Vorliegender Text:
┌────────

Yang Lian ist ein etablierter Dichter. Ai Weiwei, Sohn von Ai Qing, einer der bedeutendsten modernen Poeten Chinas, lotet erst noch verschiedene Formen der Poesie aus. So wird auch die Geschichte seiner jüngsten Dokumentation "Human Flow" in Versen erzählt, die von Dichtern wie Nazim Hikmet aus der Türkei, dem Syrer Adunis oder dem Palästinenser Mahmud Darwisch stammen. 

Touristen-Gondeln werden zu Flüchtlingsbooten

Gleich mehrere Gedichte Yang Lians sind eine Hommage an Ai Weiweis soziales und regimekritisches Engagement. Im Rahmen von "Elegie und Aufbruch" las er Ausschnitte aus zwei seiner Gedichte vor: "Negationssätze eines Sonnenblumenkerns" schrieb Yang, als Ai in China inhaftiert war. Das Gedicht bezieht sich auf Ais berühmte Installation "Sonnenblumenkerne", die von 2010-2011 in der Tate Modern zu sehen war. Das Gedicht endet mit dem Vers, den auch die Rückseite des T-Shirts ziert. 

"Venedig Elegie" lautet der Titel des neuesten Gedichts von Yang. Darin befasst er sich mit den Opfern der Migration und Globalisierung - ebenfalls Fokus von Ai Weiweis Arbeiten in den vergangenen drei Jahren. Die Verse des Gedichts nehmen zwar Bezug auf die romantische Vorstellung von Venedig, doch verwandeln sich die schwankenden Gondeln in überfüllte Boote, die schließlich im Mittelmeer untergehen.

Ai Weiwei und Yang Lian signieren Bücher und T-Shirts bei der Lesung "Elegie und Aufbruch" beim 19. Poesiefestival Berlin.
Ai Weiwei und Yang Lian signieren Bücher und T-Shirts Bild: DW/E. Grenier

Harte Fabrikarbeit als Stoff für Poesie

Wahrscheinlich lenkte vor allem Ai Weiweis Teilnahme das Medieninteresse auf die Lesung, doch der erfrischendste Gast des Abends war jemand anderes: die Dichterin Zheng Xiaoqiong. 

Sie wurde 1980 in der Provinz Sichuan geboren und wuchs in sehr ärmlichen Verhältnissen auf. "Wir waren froh, wenn wir eine Mahlzeit am Tag hatten", sagt sie. 2001 verließ sie ihre Heimat und arbeitete in Niedriglohnfabriken in Dongguan im Südosten des Landes. Die harten Arbeitsbedingungen verarbeitet sie in ihren Gedichten.

└────────

Aufgabenstellung: Schreiben Sie bitte aus dem vorliegenden Text alles von „Ai Weiwei und Yang Lian signieren Bücher und T-Shirts bei“ bis einschließlich „die Dichterin Zheng Xiaoqiong.“ wortgetreu ab. Verwenden Sie ausschließlich den vorliegenden Text.

Eingabedaten:
┌────────

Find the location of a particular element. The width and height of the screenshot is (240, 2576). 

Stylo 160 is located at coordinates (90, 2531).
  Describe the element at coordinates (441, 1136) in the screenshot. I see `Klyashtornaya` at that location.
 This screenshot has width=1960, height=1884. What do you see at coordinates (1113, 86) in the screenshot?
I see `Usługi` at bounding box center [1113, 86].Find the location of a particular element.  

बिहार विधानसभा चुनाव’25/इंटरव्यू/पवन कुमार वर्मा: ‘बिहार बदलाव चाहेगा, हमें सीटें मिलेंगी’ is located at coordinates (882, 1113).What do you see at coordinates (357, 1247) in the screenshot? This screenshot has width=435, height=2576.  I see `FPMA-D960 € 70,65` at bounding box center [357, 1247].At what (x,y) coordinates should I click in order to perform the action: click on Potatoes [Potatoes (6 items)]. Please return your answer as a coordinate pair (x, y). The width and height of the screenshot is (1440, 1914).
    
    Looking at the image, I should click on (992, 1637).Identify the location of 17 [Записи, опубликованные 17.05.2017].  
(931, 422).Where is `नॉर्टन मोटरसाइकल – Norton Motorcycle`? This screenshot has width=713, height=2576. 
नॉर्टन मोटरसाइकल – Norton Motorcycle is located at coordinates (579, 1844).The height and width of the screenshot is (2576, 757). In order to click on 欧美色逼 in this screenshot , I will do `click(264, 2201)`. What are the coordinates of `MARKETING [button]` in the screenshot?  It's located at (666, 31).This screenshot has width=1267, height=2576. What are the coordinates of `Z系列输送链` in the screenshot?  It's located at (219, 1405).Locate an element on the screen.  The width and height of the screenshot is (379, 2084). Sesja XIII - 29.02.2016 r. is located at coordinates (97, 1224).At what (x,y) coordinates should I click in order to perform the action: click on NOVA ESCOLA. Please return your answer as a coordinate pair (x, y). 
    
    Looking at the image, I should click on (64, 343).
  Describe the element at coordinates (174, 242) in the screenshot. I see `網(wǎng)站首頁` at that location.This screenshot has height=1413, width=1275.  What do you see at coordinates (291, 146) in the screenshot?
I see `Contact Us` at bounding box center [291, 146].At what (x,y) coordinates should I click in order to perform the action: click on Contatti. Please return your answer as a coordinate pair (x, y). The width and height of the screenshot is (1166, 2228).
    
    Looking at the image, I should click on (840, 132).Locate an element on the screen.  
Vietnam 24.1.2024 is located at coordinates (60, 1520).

└────────

Lösung:
Ai Weiwei und Yang Lian signieren Bücher und T-Shirts bei der Lesung "Elegie und Aufbruch" beim 19. Poesiefestival Berlin.
Ai Weiwei und Yang Lian signieren Bücher und T-Shirts Bild: DW/E. Grenier

Harte Fabrikarbeit als Stoff für Poesie

Wahrscheinlich lenkte vor allem Ai Weiweis Teilnahme das Medieninteresse auf die Lesung, doch der erfrischendste Gast des Abends war jemand anderes: die Dichterin Zheng Xiaoqiong.